Рамон последовал за ней в церковь, наполняя помещение энергией своей харизмы. Пока они шли по проходу, Элен ощущала несметное количество инквизиторских взглядов, впившихся в ее мужа и жаждущих выяснить, кто же этот необычный темноволосый чужеземец. Но поскольку Федерика с видом собственника держала его за руку, ни у кого не было сомнений, что это был ее отец.

Глаза Джейка и Полли едва не вылезли из орбит от удивления, когда Элен попросила их подвинуться, чтобы освободить место для Рамона. Они сидели, уставившись на него с разинутыми ртами. К счастью, преподобный Бойбл с тем же радостным настроем еще продолжал свою речь о значении и смысле Рождества, так что у них не было возможности задавать вопросы или как-то озвучить постигший их шок. Федерика улыбалась отцу и двумя руками Держала его теплую руку, чтобы не дать ему исчезнуть. Хэл еще сильнее прижался к матери, ощущая ее нерешительность и даже страх, но не понимая причин этой перемены.

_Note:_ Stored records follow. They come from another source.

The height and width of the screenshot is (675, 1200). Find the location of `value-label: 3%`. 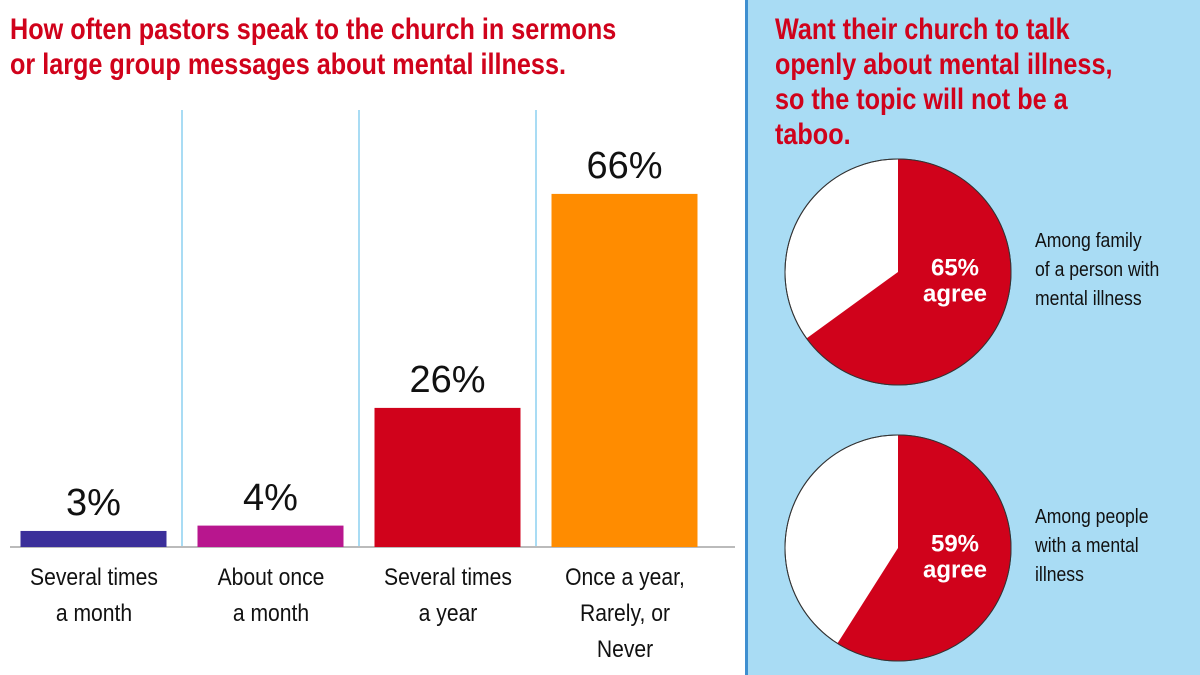

value-label: 3% is located at coordinates (94, 502).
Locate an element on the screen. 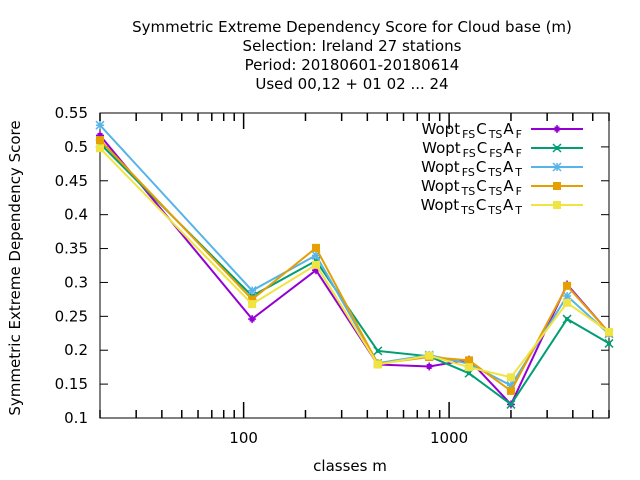 The width and height of the screenshot is (640, 480). legend-label: Wopt TSC TSA T is located at coordinates (472, 206).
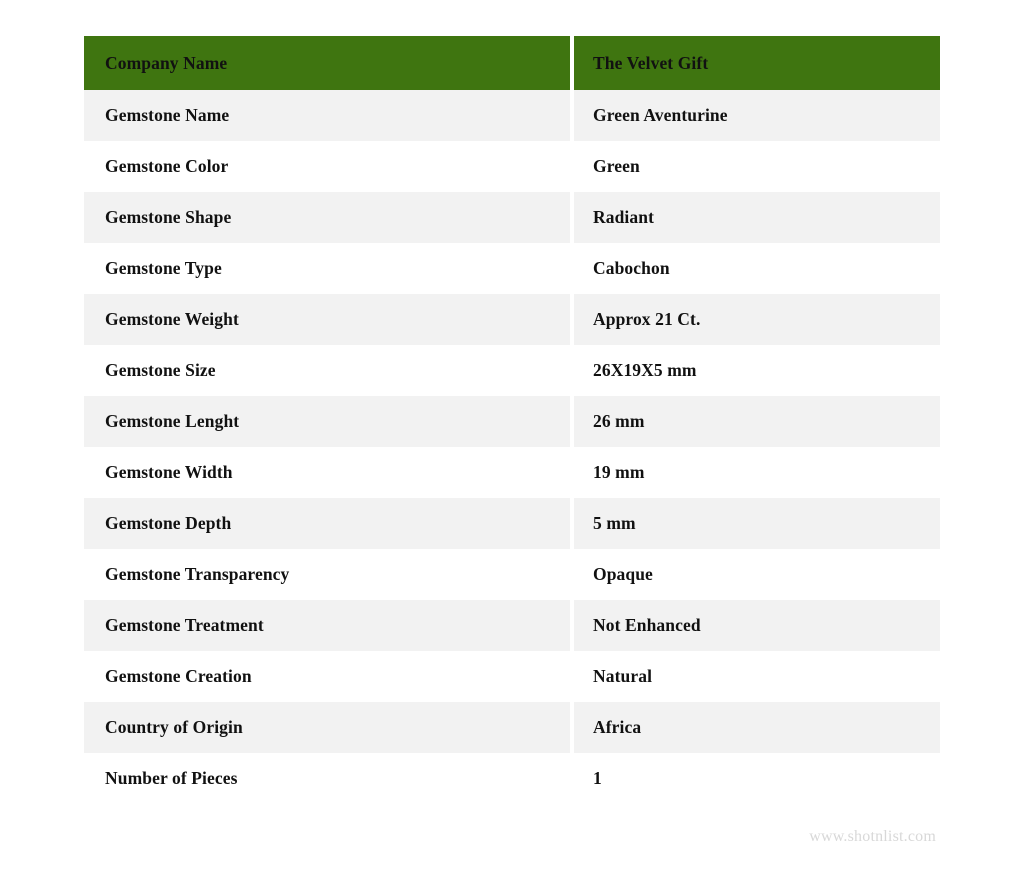  I want to click on row-value-country-of-origin: Africa, so click(757, 728).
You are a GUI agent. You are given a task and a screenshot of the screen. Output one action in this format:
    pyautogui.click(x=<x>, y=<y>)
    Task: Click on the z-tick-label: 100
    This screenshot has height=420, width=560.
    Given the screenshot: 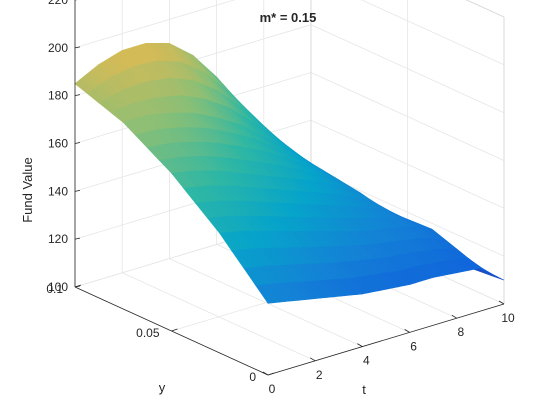 What is the action you would take?
    pyautogui.click(x=58, y=287)
    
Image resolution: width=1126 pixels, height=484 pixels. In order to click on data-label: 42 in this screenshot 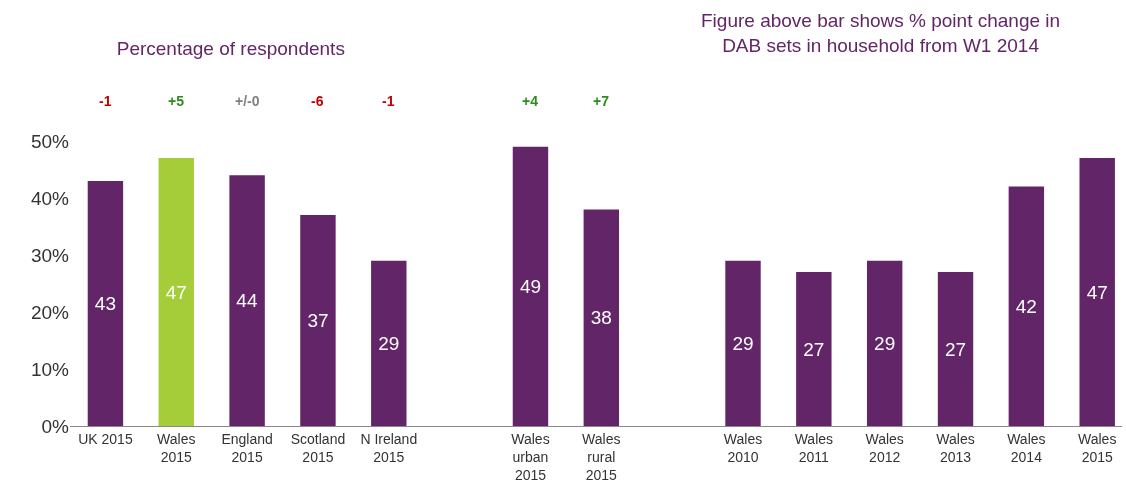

Элен хотелось бы не проявлять такого явного недружелюбия, но она была слишком шокирована его внезапным появлением. Он обязан был предупредить ее заранее. Письмо или телефонный звонок были бы совершенно уместны. Она сидела, уткнувшись в свой молитвенник, пытаясь извлечь успокоение из слов, напечатанных на его страницах, лишь бы только не смотреть в его сторону. Она боролась со своей гордостью, призывавшей ее предстать перед ним счастливой и уверенной в себе, чтобы он сожалел о том, что позволил ей уйти. Вместе с тем ее сердце страдало от тяжести воспоминаний и все еще рвалось к нему. Рамон уселся и взглянул на окружающие его незнакомые лица. Потом он перевел глаза на дочь, заплаканное лицо которой светилось от любви и гордости. Она была счастлива — к ней приехал отец.